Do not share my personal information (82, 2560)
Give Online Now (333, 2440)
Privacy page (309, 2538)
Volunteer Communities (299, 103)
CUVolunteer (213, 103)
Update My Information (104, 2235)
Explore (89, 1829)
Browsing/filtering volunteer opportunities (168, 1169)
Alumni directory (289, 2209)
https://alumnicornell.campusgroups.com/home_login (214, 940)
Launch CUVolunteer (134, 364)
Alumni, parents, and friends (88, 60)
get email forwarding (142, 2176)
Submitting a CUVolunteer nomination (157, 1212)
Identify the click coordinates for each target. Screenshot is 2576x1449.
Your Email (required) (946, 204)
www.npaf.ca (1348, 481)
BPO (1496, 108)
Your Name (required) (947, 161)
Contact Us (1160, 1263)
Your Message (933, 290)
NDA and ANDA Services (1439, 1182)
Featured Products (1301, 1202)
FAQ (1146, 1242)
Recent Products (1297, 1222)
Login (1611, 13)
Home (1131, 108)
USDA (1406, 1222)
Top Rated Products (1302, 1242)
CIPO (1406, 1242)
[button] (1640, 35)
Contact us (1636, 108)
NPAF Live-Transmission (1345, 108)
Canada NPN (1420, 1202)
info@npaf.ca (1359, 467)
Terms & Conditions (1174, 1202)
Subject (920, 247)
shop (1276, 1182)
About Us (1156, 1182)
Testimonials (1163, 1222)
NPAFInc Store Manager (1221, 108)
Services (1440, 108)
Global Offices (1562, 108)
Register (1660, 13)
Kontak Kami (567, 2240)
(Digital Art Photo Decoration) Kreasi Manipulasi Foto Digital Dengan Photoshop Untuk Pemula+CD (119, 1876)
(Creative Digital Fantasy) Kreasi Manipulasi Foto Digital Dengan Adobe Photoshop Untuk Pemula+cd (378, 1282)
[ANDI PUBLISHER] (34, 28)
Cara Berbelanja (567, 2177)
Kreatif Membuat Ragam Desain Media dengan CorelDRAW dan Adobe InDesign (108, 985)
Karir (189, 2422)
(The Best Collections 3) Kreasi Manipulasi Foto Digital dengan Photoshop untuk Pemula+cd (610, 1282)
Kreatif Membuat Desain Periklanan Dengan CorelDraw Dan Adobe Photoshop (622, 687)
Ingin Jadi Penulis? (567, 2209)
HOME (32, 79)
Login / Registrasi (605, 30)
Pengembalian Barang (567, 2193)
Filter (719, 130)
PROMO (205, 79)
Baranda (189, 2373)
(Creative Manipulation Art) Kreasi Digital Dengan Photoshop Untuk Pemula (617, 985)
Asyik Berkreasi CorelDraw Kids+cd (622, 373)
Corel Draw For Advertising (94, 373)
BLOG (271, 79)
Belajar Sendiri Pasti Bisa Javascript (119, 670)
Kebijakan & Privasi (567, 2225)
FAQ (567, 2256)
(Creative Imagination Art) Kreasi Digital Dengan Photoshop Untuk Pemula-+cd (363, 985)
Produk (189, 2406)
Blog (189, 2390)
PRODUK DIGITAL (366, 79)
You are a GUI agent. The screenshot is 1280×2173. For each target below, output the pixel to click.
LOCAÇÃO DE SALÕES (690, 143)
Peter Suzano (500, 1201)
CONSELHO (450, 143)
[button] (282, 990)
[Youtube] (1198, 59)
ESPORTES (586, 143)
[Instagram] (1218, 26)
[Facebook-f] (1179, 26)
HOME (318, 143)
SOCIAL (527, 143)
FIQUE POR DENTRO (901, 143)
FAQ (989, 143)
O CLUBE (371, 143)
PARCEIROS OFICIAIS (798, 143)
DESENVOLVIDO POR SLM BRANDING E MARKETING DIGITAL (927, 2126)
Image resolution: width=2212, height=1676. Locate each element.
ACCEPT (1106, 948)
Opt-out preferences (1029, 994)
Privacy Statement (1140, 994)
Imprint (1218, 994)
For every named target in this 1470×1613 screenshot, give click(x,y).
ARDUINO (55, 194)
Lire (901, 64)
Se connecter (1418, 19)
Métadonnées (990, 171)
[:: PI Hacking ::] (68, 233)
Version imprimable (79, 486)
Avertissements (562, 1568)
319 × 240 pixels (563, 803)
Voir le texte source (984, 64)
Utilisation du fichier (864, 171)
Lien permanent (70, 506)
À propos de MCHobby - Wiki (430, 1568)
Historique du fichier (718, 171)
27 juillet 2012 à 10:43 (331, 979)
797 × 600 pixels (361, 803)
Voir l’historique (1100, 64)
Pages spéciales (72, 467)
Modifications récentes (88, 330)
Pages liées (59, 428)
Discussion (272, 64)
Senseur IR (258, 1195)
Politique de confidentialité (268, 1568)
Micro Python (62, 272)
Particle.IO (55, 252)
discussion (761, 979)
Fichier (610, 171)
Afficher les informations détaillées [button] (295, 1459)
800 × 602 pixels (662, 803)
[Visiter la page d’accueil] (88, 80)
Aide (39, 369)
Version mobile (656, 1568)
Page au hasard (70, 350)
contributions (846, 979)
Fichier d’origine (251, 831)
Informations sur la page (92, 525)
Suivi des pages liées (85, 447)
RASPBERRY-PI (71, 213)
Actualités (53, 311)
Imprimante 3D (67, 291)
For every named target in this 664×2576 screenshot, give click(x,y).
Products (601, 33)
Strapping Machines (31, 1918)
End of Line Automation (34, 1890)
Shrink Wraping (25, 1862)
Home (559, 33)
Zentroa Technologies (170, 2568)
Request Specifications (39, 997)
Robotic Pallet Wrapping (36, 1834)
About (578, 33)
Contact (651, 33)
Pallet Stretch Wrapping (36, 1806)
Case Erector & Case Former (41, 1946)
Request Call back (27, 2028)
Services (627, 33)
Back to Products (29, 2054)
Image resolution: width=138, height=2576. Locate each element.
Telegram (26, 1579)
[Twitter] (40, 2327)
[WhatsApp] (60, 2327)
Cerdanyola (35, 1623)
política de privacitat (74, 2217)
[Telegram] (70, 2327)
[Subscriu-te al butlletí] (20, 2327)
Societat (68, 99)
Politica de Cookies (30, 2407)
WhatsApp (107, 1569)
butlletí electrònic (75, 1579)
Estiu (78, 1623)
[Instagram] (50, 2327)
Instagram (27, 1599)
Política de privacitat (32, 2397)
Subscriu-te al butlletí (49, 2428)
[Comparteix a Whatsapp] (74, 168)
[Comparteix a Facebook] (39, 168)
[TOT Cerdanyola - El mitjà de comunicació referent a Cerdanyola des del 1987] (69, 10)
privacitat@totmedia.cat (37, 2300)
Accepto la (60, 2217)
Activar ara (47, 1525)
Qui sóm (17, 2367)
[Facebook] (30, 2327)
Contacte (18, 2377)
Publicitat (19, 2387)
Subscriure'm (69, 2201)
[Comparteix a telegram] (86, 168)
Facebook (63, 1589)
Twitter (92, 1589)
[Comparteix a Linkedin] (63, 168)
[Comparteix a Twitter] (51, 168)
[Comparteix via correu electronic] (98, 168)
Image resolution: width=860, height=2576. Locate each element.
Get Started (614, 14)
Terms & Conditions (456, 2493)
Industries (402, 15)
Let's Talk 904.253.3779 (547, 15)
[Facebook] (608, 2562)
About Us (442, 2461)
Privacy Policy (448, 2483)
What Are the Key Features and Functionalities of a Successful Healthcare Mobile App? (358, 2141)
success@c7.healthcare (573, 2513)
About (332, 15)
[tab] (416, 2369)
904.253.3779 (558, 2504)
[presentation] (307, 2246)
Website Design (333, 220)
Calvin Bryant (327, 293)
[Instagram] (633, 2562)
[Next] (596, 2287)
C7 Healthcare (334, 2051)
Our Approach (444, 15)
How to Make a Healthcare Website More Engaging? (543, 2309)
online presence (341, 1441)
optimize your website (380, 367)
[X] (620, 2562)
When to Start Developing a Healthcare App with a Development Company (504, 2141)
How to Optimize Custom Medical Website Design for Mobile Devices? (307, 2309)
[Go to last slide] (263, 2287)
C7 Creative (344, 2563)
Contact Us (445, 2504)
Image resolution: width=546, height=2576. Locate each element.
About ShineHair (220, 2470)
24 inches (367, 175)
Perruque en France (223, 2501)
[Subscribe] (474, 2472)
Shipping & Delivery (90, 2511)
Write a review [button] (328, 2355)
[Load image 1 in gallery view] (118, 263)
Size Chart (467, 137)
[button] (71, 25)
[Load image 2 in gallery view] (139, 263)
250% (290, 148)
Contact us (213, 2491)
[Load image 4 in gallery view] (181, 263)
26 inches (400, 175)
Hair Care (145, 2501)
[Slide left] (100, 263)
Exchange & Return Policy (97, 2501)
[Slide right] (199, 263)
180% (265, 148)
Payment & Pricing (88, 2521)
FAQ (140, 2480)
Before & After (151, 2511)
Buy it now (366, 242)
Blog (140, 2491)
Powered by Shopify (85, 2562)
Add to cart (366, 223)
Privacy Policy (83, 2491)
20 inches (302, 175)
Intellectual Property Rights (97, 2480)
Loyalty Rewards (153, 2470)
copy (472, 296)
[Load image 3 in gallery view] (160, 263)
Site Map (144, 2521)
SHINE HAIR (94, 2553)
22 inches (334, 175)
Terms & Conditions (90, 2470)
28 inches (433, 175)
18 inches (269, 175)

**THE TASK:** Please return only the lines above, starting at the line that has "Terms & Conditions (456, 2493)" and ending at the line that has "Our Approach (444, 15)", keeping both and leaving each one unchanged.

**OUTPUT FOR THIS TASK:**
Terms & Conditions (456, 2493)
Industries (402, 15)
Let's Talk 904.253.3779 (547, 15)
[Facebook] (608, 2562)
About Us (442, 2461)
Privacy Policy (448, 2483)
What Are the Key Features and Functionalities of a Successful Healthcare Mobile App? (358, 2141)
success@c7.healthcare (573, 2513)
About (332, 15)
[tab] (416, 2369)
904.253.3779 (558, 2504)
[presentation] (307, 2246)
Website Design (333, 220)
Calvin Bryant (327, 293)
[Instagram] (633, 2562)
[Next] (596, 2287)
C7 Healthcare (334, 2051)
Our Approach (444, 15)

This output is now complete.